::: PROVIDED PASSAGE

This isn’t really a recipe per se but more of a way to help eliminate a problem in certain recipes.

Those of you who have tried my chicken and broccoli recipe are aware that the broccoli leaves a watery residue in the bottom of the pan. It’s not icky, I just find it annoying and it waters down that luscious cheese sauce.

Last week I decided to put together a simple casserole using some leftover ham, rice, eggs, milk, cheese, broccoli and mushrooms. I knew the broccoli and mushrooms would leave liquid behind as they cooked so I decided to try and circumvent the problem.

Admittedly, this dirties some extra pans but I’ve never been shy about making a mess of the kitchen lol. Jene is blessedly patient with me and just sighs and cleans up after me.

So… I preheated the oven to 500F. I put about 12 ounces of frozen broccoli on a cookie sheet and lightly drizzled it with olive oil. I could have just tossed the sliced mushrooms on the sheet at this point and called it good. However, I wanted the mushrooms to have some extra flavor so I took another step with them.

Mushrooms went into a saute pan with a tablespoon of butter, a 1/4 cup of freeze dried shallots and a splash of white wine. When they had released most of their water, but not all. I added them to the sheet pan and spread them evenly among the broccoli.

::::::

▸ **PROBLEMS TO WORK ON**:
1. Do these statements agree with the cooking passage? Answer yes or no for each, and quote the words from the passage that decide it.
(a) The oven was preheated to 500F.
(b) The broccoli used was fresh.
(c) The mushrooms stayed in the saute pan until they had released all of their water.
2. Answer these questions from the cooking passage:
(a) What leftover meat went into the casserole?
(b) What was drizzled over the broccoli?
(c) How much butter went into the saute pan?
3. Can you restate word for word the part of the cooking passage starting at "Those of you" and ending at "luscious cheese sauce."?

::: THE DATA

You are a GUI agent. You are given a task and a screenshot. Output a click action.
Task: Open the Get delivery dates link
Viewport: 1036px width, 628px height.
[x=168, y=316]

::::::

▸ **PROBLEM SOLUTIONS**:
1.
(a) Yes: "I preheated the oven to 500F."
(b) No: "I put about 12 ounces of frozen broccoli on a cookie sheet"
(c) No: "When they had released most of their water, but not all."

2.
(a) Ham
(b) Olive oil
(c) A tablespoon

3.
Those of you who have tried my chicken and broccoli recipe are aware that the broccoli leaves a watery residue in the bottom of the pan. It’s not icky, I just find it annoying and it waters down that luscious cheese sauce.